Have you had this thought lately?
“This year we’ll include a wide range of employees to assist in developing our revenue strategy. People will feel involved, they’ll fully understand the reasoning behind why we’re moving in this particular direction, and they’ll have ownership of the strategy. In fact, this is so important we’ll even hire an outside facilitator and conduct the strategy sessions off-site so there will be no distractions. The result will be a well thought out plan for moving the company forward. Perfect.”

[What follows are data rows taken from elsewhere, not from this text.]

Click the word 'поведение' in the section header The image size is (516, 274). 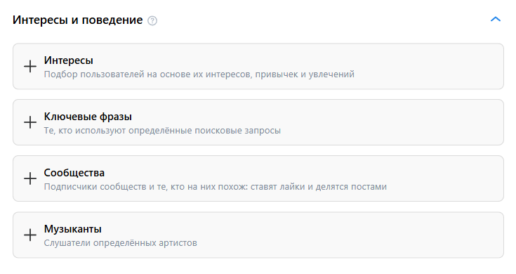coord(112,20)
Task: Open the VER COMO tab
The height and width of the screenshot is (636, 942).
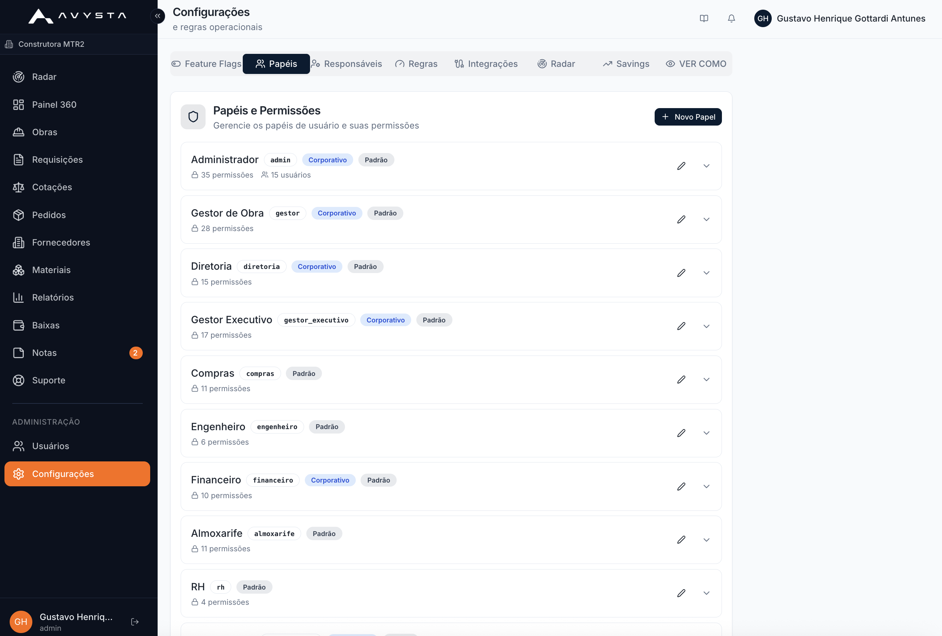Action: coord(696,64)
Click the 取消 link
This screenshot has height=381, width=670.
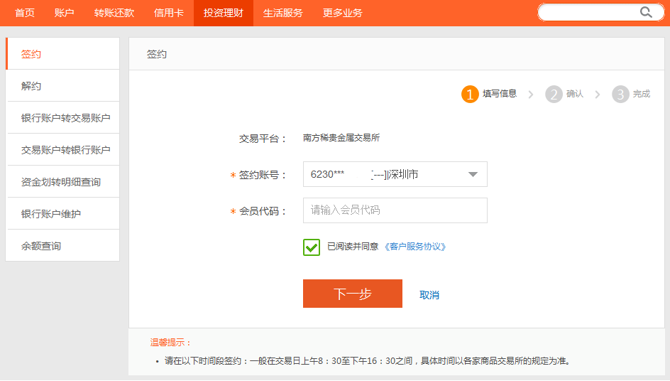coord(429,295)
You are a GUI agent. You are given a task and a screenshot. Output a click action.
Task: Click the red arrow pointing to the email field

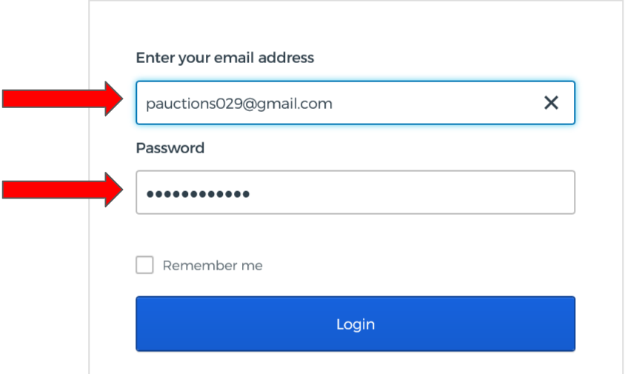(x=63, y=98)
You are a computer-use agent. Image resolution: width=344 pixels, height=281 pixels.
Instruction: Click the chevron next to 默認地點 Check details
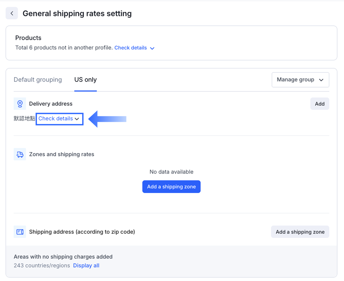pos(77,119)
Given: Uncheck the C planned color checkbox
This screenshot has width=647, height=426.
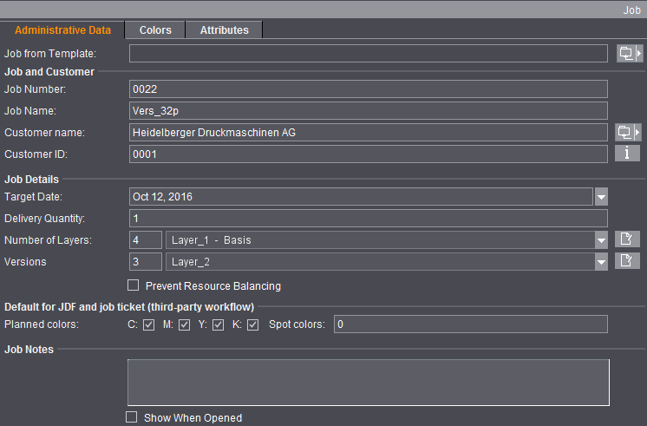Looking at the screenshot, I should 148,325.
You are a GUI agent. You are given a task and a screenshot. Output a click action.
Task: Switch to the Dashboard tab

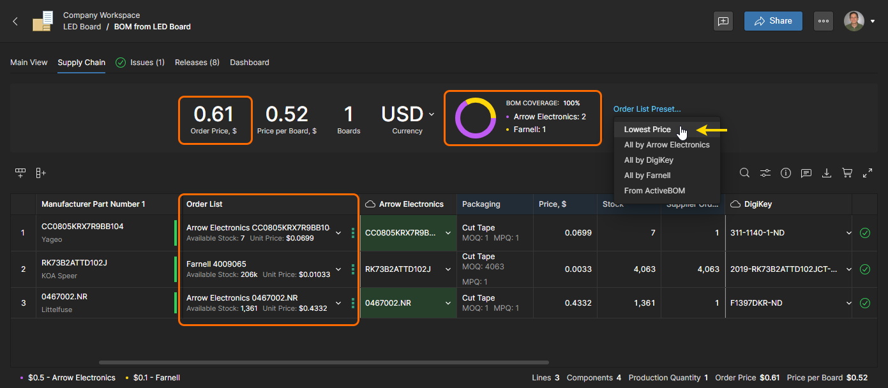[x=249, y=63]
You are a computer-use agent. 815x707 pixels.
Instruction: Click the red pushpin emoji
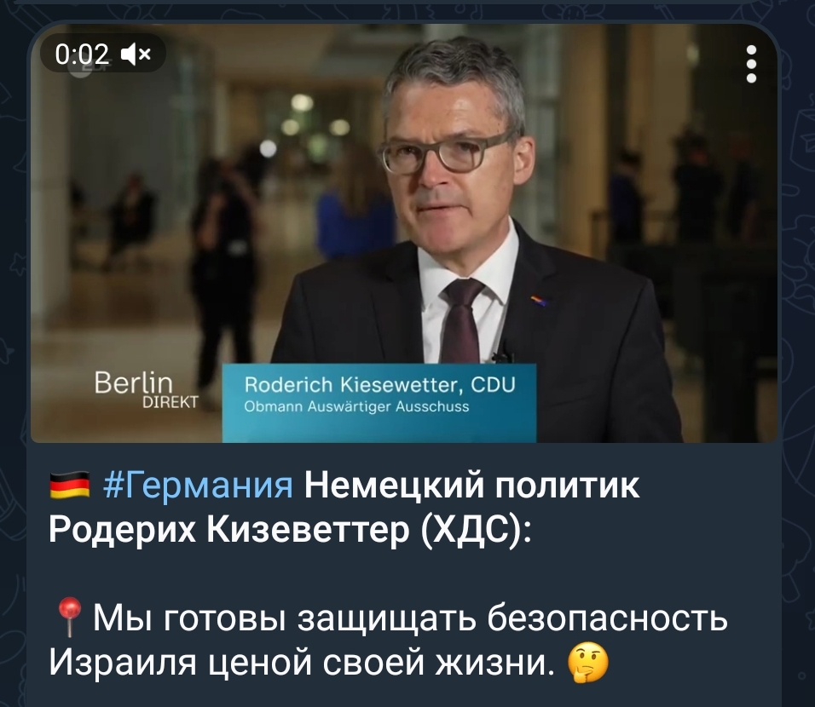tap(69, 617)
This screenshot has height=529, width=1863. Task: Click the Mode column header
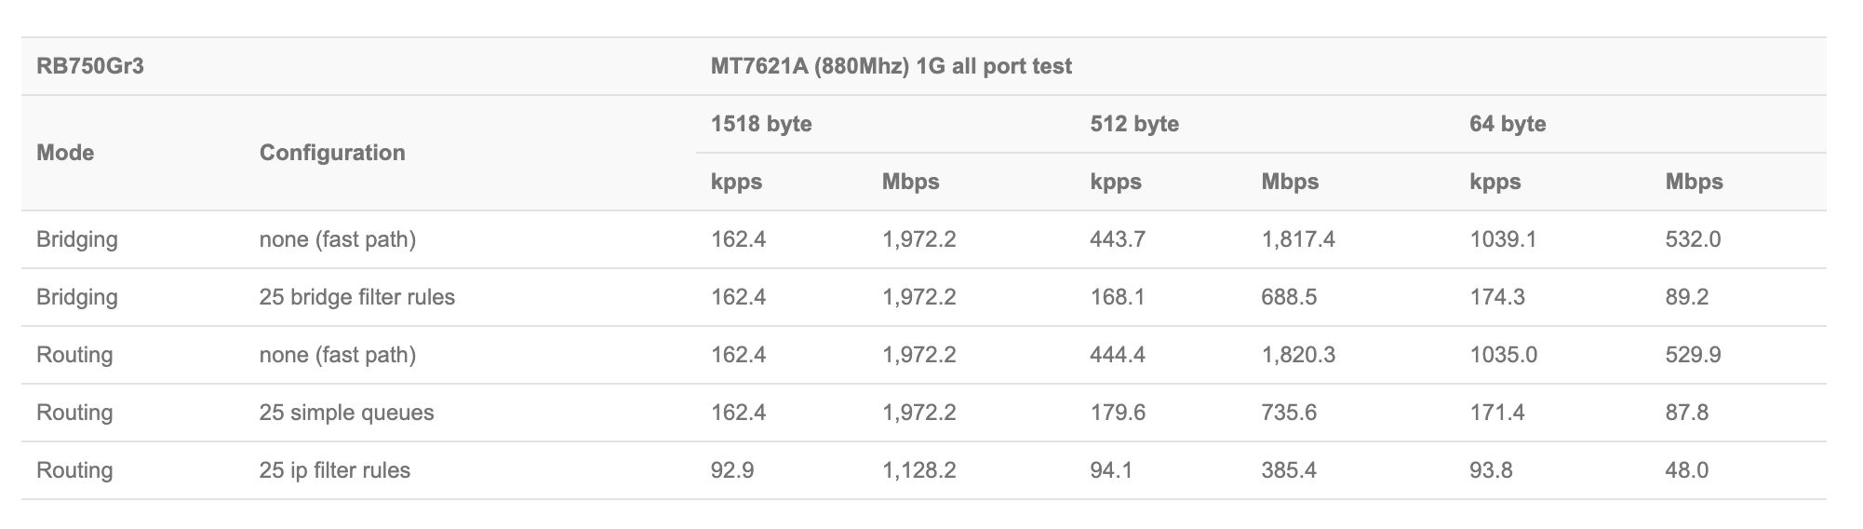click(x=65, y=153)
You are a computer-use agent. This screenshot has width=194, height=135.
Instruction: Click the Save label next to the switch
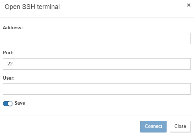click(x=20, y=103)
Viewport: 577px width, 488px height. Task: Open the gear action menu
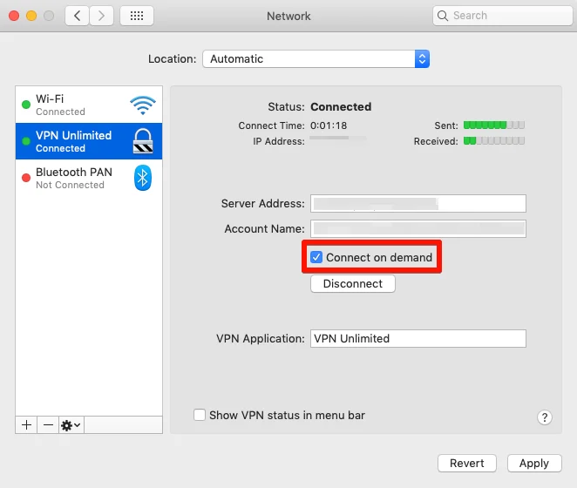coord(71,424)
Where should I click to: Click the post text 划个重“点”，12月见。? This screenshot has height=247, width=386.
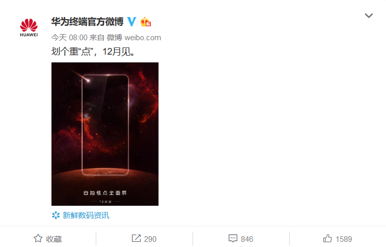[93, 52]
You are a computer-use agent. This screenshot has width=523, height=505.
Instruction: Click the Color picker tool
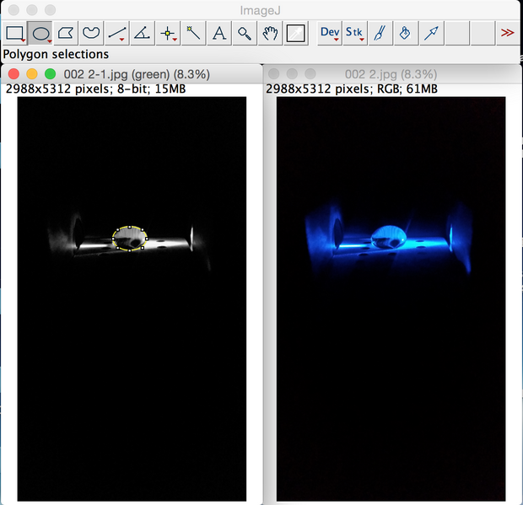[x=295, y=34]
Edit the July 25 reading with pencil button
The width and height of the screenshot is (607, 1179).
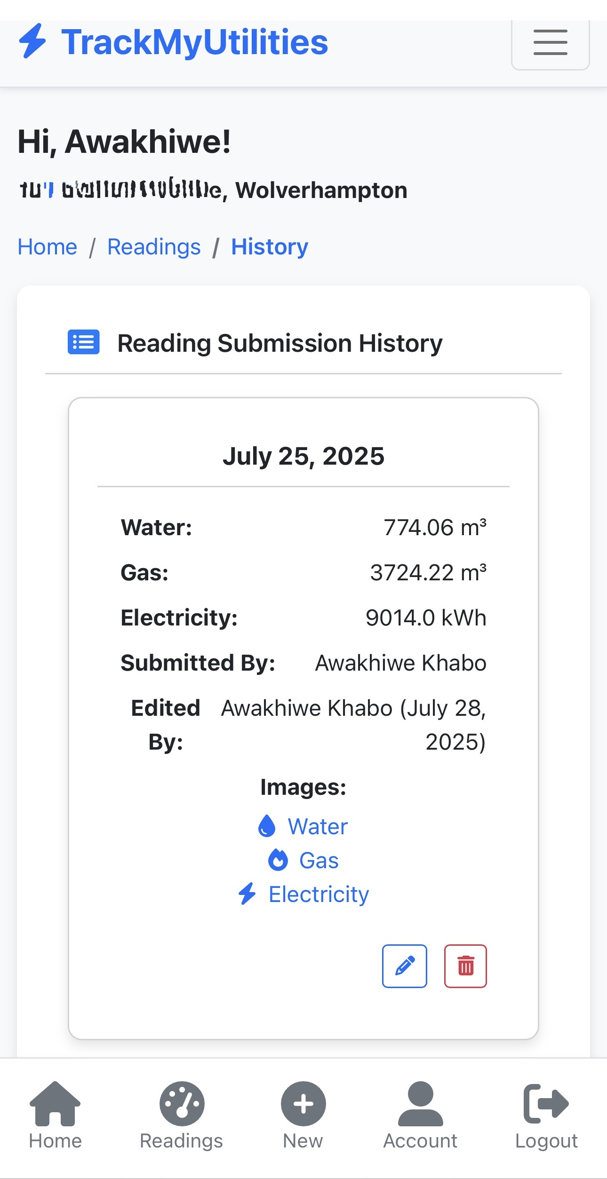tap(404, 966)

Not really. Because, as we all know, the challenge of implementing that strategy is what trips us up. We put a great deal of time and energy into developing a strategy, but daily tasks, emergencies, and problems cry out and divert us from strategic initiatives. Six months down the road we’re sitting in a meeting struggling with familiar issues, and the great strategy we developed is long forgotten or ignored.
A dangerous problem
With the current speed of change, innovation and competitive pressure, an inability to execute efficiently and reliably is deadly. Companies that, in the past, survived by moving at a comfortable pace are becoming roadkill in the global marketplace.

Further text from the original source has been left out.